Oleocanthal in Olive Oil Lowers White Blood Cells (WBC) in Chronic Lymphocytic Leukemia (CLL) Patients

PHENOLIC COMPOUNDS IN EXTRA VIRGIN OLIVE OIL CAN BE BENEFICIAL FOR PATIENTS WITH CHRONIC LYMPHOCYTIC LEUKEMIA

Athens, Jan 21, 2022 – The World Olive Center for Health (WOCH), a non-profit organization based in Athens, Greece, announces a breakthrough in understanding the effect of specific phenolic compounds in olive oil on Chronic Lymphocytic Leukemia (CLL) following a randomized Pilot Study with human volunteers.

This human volunteer pilot study trial consisted of 22 patients diagnosed with early-stage CLL under medical supervision. Their white blood cell count was rising, but they were under no medication. The results were recently published in the respected medical journal Frontiers in Oncology.

Dr. Eleni Melliou pointed out, “It is the first time that we were able to show that oral administration of a daily dose of 25 mg oleocanthal and oleacein through the consumption of 40 mL of Extra Virgin Olive Oil for a six-month period could be beneficial for CLL patients, reducing white blood cell count, inducing the apoptosis of their cancer cells, and improving the metabolism of the patients.”

The Pilot Study was a collaboration between Dr. Prokopios Magiatis and Dr. Eleni Melliou from the National and Kapodistrian University of Athens and WOCH, Dr. Andrea Paola Rojas from the University of Peloponnese, Dr. Kodonis at the Hospital of Lakonía, Dr. Nomikos from the Harokopio University and their research team, A. Ioannidis, I. Dimopoulos, G. Kosmidis, M. Katsa.

Dr. Prokopios Magiatis and Dr. Eleni Melliou initiated the study after receiving feedback from people suffering from CLL claiming their white blood cell count declined after they began to consume olive oil rich in oleocanthal and oleacein.

WOCH funded this study from income entirely derived from membership fees, from analyzing phenolic concentrations in olive oil using quantitative Nuclear Magnetic Resonance (qNMR), and from private donations.

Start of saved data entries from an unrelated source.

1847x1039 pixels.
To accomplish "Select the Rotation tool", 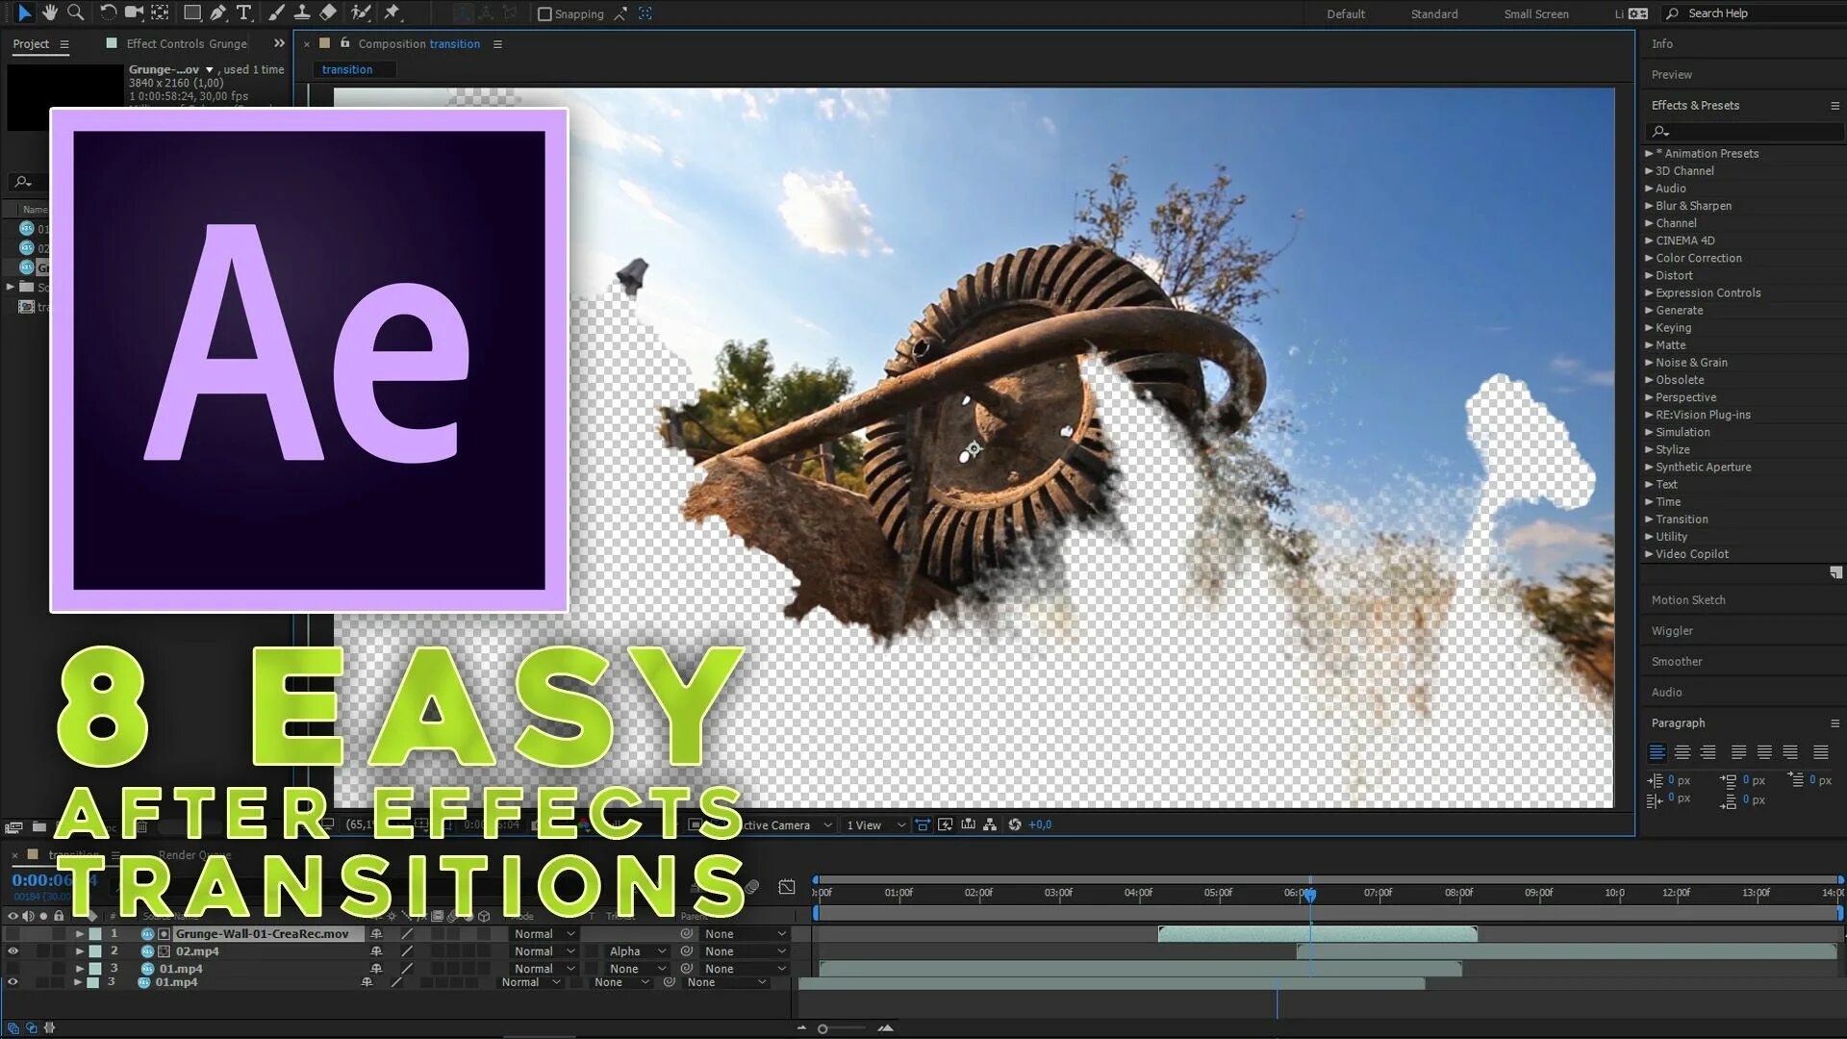I will (108, 13).
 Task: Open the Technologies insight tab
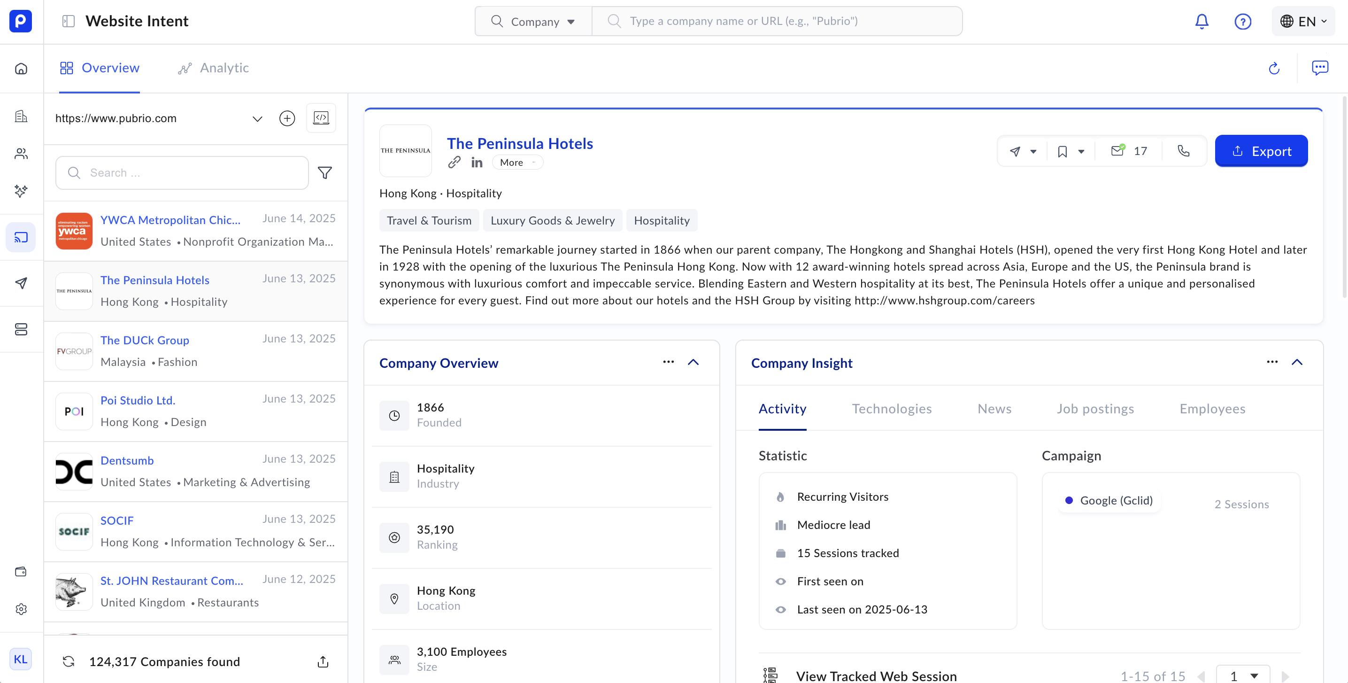pyautogui.click(x=891, y=409)

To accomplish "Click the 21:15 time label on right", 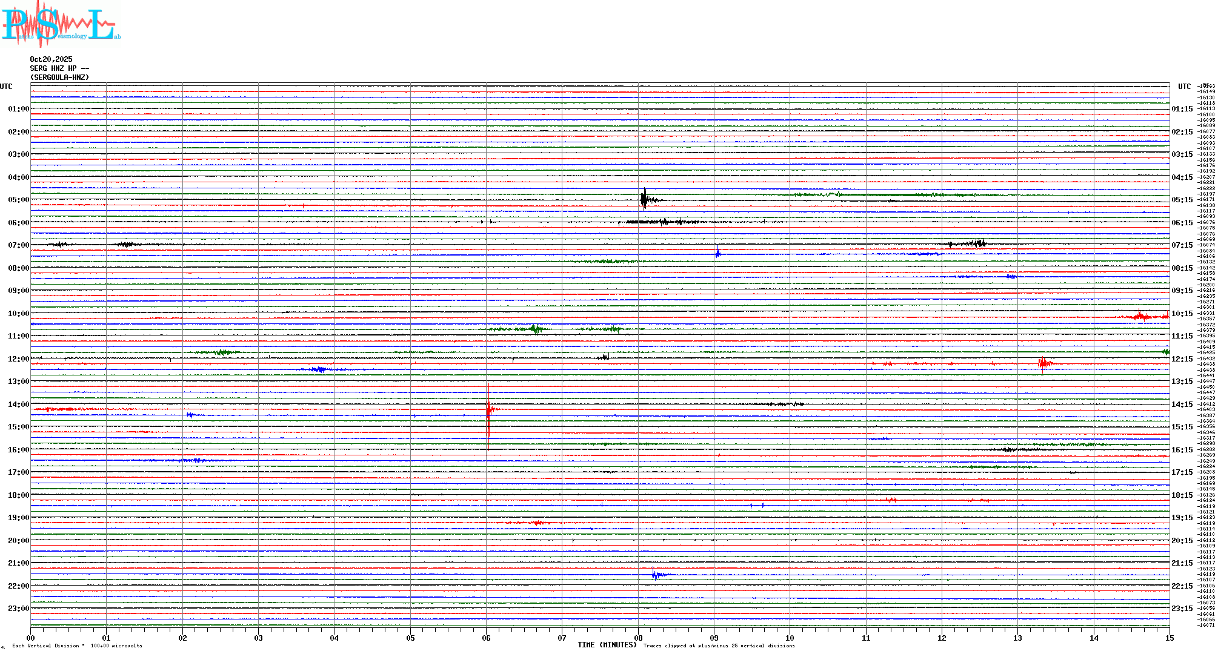I will tap(1182, 563).
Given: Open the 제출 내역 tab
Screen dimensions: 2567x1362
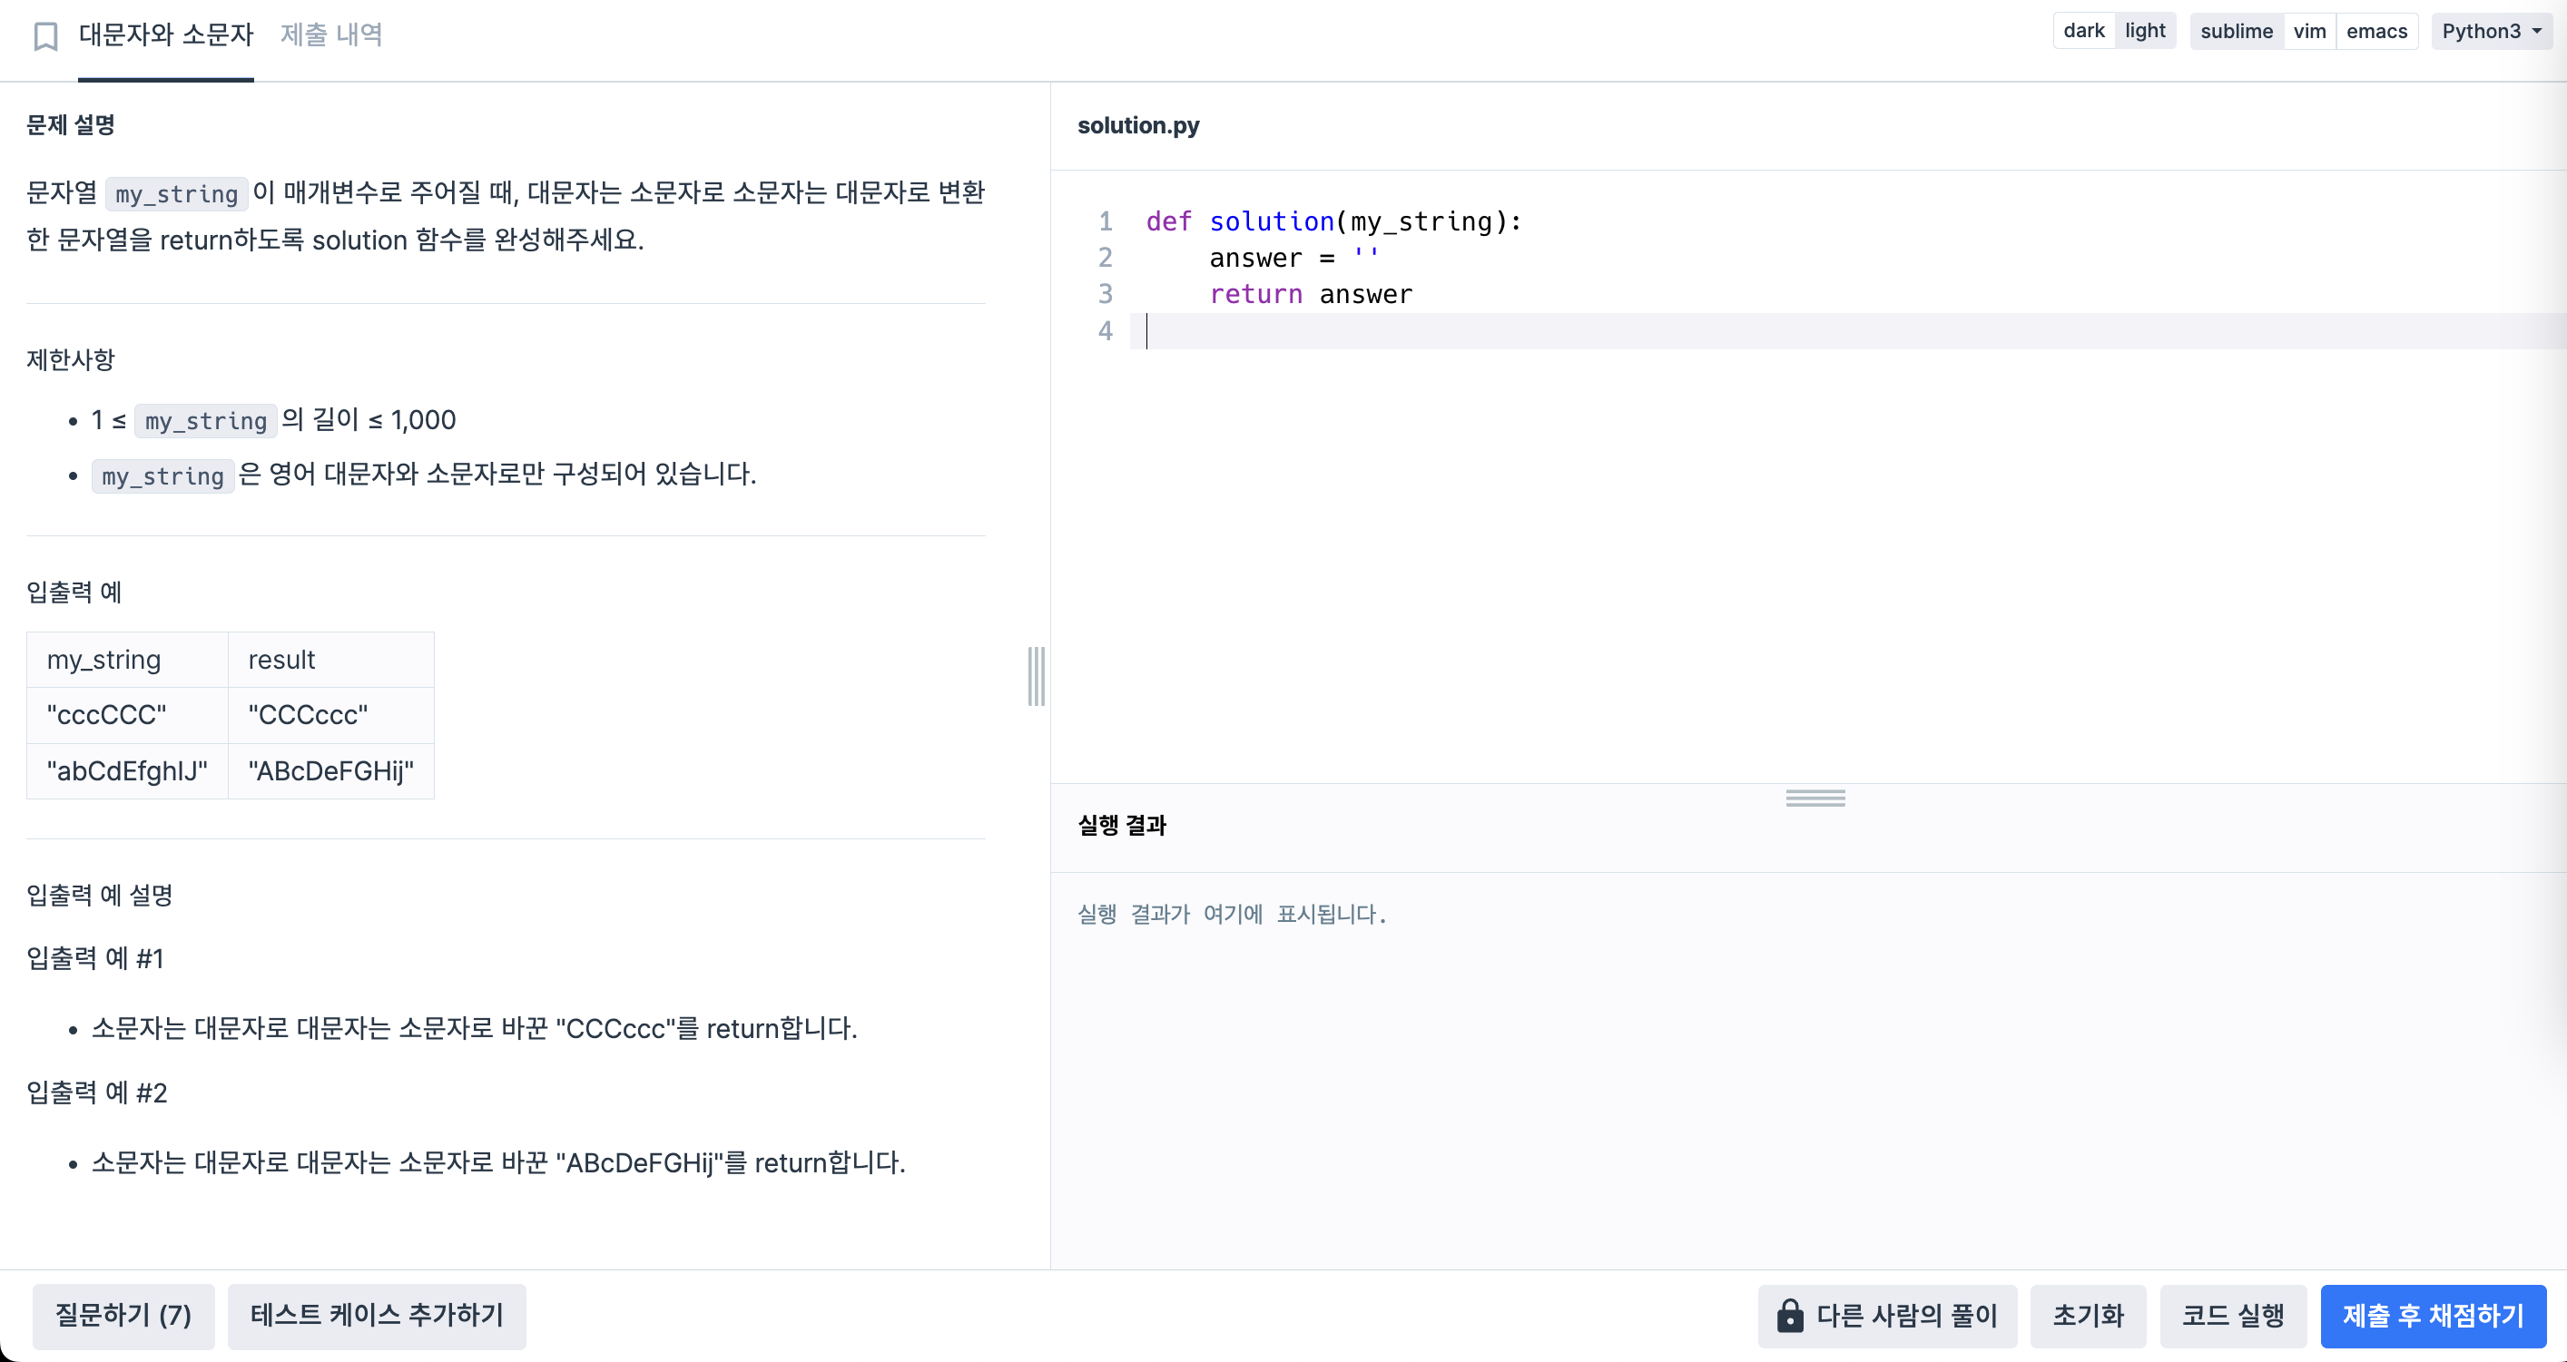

The qNMR method was developed in 2012 by Magiatis/Melliou and their team of researchers at the University of Athens.

“One of our main targets was to investigate the hypothesis that the biological activity of olive oil against cancer is related to its content, its specific phenolic ingredients and especially oleocanthal and oleacein, as we had recently shown for the inhibition of platelet aggregation and for the improvement of cognitive function in people with mild cognitive impairment,” Dr. Magiatis explained.

The complex mechanisms regarding the progression of CLL disease appear to benefit from the anticancer properties of the phenolic compounds oleocanthal and/or oleacein.

Dr Paola Rojas clarified: “The results of this pilot study should not be used as a proof of efficacy, but as a proof that the study can and is worthy to be expanded to a multi-center larger trial.”